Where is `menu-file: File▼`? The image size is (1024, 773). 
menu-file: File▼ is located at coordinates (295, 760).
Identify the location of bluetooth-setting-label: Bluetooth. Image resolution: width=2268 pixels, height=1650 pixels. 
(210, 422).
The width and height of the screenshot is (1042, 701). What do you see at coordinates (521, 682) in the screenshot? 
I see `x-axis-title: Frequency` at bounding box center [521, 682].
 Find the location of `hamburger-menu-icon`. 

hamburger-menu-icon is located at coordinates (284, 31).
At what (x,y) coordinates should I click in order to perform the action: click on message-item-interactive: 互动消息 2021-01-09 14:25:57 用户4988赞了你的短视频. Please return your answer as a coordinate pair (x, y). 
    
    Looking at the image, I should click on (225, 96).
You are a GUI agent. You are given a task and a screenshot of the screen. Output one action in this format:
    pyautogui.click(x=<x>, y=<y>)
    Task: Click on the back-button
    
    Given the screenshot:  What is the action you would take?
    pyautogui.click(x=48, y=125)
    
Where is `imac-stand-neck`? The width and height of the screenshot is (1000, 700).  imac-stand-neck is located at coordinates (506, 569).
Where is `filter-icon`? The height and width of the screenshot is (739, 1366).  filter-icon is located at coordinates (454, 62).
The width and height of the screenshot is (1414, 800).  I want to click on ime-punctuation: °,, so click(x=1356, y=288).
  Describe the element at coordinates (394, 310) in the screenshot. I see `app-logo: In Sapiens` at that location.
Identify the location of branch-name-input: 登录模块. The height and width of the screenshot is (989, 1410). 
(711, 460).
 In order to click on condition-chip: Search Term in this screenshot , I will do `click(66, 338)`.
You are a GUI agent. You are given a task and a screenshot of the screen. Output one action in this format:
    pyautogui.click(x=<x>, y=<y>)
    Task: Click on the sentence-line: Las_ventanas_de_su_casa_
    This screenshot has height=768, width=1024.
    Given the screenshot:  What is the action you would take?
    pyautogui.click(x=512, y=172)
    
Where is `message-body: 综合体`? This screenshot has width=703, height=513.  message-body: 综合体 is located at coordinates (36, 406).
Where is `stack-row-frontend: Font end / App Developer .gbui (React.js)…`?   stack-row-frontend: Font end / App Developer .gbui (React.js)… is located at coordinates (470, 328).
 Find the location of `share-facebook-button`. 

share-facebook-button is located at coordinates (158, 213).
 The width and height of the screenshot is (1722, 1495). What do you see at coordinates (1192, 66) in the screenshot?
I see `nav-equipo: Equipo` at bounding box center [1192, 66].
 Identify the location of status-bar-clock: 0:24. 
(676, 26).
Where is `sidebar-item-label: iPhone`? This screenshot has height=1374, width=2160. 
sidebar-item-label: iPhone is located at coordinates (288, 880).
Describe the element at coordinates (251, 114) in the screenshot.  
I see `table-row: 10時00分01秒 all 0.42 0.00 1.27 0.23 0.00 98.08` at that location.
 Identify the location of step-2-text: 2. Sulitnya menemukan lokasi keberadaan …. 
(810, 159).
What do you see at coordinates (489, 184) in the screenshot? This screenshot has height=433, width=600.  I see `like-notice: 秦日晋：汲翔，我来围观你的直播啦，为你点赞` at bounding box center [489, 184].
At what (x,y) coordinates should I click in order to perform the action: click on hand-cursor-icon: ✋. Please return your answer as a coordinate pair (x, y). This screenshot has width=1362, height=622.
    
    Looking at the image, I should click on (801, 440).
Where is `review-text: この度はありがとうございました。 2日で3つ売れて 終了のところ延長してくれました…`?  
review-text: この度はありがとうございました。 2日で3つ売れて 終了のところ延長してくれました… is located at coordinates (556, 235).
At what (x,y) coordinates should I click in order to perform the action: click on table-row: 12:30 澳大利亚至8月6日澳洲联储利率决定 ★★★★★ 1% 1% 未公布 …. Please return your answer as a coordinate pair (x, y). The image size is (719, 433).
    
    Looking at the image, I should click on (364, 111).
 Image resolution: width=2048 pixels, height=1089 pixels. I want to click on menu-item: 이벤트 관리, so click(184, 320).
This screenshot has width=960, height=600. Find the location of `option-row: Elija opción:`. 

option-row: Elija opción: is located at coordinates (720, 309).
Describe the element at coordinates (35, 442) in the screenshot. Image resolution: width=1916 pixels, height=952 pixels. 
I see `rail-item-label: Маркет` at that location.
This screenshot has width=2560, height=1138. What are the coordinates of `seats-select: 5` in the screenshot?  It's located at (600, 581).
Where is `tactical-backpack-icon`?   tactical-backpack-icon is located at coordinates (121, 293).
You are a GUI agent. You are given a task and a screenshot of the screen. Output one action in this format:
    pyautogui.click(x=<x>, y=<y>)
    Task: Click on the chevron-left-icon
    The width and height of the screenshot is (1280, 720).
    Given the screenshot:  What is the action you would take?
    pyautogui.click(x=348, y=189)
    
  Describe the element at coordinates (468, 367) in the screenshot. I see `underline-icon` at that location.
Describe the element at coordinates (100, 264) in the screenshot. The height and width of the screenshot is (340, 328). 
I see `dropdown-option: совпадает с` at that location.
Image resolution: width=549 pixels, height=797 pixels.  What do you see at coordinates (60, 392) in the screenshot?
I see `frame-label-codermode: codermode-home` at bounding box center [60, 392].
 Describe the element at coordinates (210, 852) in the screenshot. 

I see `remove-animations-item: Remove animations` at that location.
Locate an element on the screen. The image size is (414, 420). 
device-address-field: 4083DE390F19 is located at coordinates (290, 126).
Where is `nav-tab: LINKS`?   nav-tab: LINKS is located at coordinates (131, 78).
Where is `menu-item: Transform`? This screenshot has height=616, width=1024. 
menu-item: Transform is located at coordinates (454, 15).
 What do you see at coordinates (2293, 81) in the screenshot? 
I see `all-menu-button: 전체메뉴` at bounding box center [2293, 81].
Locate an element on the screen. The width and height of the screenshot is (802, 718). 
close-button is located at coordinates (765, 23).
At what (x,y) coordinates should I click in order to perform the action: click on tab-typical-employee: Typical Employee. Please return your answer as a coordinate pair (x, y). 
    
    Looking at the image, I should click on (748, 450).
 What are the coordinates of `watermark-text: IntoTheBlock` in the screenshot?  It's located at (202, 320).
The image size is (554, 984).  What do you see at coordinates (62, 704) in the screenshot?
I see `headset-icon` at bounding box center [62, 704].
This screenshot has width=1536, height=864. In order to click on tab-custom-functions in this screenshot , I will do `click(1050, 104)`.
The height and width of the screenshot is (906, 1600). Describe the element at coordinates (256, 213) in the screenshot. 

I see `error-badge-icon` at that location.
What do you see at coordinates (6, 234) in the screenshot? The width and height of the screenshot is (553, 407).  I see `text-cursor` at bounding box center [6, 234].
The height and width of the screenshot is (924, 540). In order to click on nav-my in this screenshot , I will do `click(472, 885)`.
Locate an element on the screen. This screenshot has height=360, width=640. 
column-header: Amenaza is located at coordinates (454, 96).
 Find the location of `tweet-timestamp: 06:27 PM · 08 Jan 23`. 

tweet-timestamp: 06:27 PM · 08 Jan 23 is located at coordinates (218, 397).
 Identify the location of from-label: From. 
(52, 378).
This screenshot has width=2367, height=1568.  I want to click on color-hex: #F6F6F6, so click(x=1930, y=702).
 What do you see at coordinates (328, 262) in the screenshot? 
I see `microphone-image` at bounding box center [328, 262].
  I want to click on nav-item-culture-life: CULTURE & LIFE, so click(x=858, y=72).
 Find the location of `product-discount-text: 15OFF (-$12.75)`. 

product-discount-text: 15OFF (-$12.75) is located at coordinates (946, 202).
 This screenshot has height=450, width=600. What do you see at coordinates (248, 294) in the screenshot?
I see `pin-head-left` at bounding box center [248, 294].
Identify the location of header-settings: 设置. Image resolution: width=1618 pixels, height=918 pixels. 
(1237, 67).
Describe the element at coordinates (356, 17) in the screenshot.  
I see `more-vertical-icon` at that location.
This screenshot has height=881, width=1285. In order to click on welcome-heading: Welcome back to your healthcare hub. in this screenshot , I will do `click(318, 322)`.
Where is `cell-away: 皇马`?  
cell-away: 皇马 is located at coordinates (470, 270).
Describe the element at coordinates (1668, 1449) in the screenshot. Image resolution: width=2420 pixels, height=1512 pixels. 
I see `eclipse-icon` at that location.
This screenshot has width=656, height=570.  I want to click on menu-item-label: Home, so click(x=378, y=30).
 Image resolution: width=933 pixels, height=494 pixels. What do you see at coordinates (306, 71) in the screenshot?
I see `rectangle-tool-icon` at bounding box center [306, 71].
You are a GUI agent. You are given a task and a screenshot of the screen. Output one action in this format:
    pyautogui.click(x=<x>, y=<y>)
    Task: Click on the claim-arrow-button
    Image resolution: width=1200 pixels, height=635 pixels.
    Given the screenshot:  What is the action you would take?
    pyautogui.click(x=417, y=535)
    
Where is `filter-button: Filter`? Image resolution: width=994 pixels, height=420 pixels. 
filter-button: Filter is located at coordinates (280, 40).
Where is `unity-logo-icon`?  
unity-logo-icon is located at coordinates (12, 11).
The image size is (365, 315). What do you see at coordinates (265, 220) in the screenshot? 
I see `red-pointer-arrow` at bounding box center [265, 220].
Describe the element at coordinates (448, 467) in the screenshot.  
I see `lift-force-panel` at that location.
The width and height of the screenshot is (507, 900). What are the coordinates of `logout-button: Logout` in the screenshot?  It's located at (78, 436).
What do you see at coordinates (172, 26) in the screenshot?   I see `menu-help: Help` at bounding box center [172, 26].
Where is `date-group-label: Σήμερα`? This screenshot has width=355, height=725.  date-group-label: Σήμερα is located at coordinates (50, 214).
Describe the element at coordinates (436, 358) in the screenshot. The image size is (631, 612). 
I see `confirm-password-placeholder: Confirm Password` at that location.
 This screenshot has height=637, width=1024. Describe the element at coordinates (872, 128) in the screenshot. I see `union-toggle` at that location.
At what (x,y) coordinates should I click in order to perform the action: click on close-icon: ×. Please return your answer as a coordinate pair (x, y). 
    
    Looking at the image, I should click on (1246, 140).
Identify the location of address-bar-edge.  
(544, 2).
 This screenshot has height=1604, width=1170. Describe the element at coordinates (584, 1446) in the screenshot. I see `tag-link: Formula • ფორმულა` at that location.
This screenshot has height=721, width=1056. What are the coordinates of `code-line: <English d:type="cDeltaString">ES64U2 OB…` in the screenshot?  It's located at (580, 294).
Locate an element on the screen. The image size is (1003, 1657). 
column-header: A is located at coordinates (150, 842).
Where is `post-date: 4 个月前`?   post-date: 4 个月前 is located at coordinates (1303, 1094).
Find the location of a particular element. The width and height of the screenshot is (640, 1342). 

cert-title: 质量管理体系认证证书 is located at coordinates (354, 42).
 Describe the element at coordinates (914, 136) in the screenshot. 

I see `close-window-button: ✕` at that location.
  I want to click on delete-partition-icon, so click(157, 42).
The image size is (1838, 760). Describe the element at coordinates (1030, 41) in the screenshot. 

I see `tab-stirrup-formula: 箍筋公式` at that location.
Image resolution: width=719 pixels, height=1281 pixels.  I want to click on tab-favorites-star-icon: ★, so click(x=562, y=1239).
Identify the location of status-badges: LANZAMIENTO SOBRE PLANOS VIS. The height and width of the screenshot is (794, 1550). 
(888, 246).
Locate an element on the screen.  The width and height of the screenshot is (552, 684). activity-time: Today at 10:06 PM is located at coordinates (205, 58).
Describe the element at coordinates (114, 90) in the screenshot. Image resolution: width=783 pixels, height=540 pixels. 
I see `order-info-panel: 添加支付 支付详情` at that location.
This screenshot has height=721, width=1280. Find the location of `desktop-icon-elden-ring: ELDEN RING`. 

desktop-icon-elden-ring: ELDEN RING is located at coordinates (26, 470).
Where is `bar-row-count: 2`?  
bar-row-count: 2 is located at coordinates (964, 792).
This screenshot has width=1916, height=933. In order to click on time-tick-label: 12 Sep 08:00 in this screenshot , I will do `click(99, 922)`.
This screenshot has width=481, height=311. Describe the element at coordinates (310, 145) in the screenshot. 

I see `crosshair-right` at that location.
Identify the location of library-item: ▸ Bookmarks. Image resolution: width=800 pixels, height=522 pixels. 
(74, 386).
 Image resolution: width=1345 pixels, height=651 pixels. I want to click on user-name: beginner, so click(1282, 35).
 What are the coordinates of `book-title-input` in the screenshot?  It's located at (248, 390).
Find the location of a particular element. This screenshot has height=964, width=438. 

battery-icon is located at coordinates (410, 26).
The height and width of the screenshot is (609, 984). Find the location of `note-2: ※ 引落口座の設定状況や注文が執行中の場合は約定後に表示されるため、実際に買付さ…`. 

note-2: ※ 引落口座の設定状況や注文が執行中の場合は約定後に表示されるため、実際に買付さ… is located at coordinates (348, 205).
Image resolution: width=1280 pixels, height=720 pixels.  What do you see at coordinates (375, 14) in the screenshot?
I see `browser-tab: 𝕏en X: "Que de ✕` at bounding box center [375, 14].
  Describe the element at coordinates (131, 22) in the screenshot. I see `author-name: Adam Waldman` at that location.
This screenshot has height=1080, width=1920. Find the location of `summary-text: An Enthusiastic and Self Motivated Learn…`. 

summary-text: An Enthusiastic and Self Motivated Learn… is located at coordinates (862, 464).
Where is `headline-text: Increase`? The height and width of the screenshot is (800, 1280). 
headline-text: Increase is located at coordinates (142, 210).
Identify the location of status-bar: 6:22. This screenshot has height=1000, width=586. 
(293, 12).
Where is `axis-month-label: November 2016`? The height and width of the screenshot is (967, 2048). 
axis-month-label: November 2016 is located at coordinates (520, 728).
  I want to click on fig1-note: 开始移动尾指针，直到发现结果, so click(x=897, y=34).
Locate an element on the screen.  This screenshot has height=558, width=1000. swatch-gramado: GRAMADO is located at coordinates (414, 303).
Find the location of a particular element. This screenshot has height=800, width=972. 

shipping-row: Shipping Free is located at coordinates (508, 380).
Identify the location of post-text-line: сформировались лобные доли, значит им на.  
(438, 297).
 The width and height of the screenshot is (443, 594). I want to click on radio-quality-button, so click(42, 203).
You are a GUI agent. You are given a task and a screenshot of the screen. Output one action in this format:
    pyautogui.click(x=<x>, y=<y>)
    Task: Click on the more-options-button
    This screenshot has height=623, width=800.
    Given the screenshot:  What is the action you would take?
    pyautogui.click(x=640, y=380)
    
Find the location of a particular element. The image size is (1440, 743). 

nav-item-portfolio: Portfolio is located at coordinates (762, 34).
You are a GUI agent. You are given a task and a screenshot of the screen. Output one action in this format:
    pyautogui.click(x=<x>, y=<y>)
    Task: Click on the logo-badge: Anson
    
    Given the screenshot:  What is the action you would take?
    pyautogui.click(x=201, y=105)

.....

◆ Your goal: Copy the rows above without any changes, covering the stretch from the line containing "This screenshot has width=481, height=311." through the line containing "coordinates (414, 303).".

◆ Written solution:
This screenshot has width=481, height=311. Describe the element at coordinates (310, 145) in the screenshot. 

I see `crosshair-right` at that location.
Identify the location of library-item: ▸ Bookmarks. Image resolution: width=800 pixels, height=522 pixels. 
(74, 386).
 Image resolution: width=1345 pixels, height=651 pixels. I want to click on user-name: beginner, so click(1282, 35).
 What are the coordinates of `book-title-input` in the screenshot?  It's located at (248, 390).
Find the location of a particular element. This screenshot has height=964, width=438. 

battery-icon is located at coordinates (410, 26).
The height and width of the screenshot is (609, 984). Find the location of `note-2: ※ 引落口座の設定状況や注文が執行中の場合は約定後に表示されるため、実際に買付さ…`. 

note-2: ※ 引落口座の設定状況や注文が執行中の場合は約定後に表示されるため、実際に買付さ… is located at coordinates (348, 205).
Image resolution: width=1280 pixels, height=720 pixels.  What do you see at coordinates (375, 14) in the screenshot?
I see `browser-tab: 𝕏en X: "Que de ✕` at bounding box center [375, 14].
  Describe the element at coordinates (131, 22) in the screenshot. I see `author-name: Adam Waldman` at that location.
This screenshot has height=1080, width=1920. Find the location of `summary-text: An Enthusiastic and Self Motivated Learn…`. 

summary-text: An Enthusiastic and Self Motivated Learn… is located at coordinates (862, 464).
Where is `headline-text: Increase`? The height and width of the screenshot is (800, 1280). 
headline-text: Increase is located at coordinates (142, 210).
Identify the location of status-bar: 6:22. This screenshot has height=1000, width=586. 
(293, 12).
Where is `axis-month-label: November 2016`? The height and width of the screenshot is (967, 2048). 
axis-month-label: November 2016 is located at coordinates (520, 728).
  I want to click on fig1-note: 开始移动尾指针，直到发现结果, so click(x=897, y=34).
Locate an element on the screen.  This screenshot has height=558, width=1000. swatch-gramado: GRAMADO is located at coordinates (414, 303).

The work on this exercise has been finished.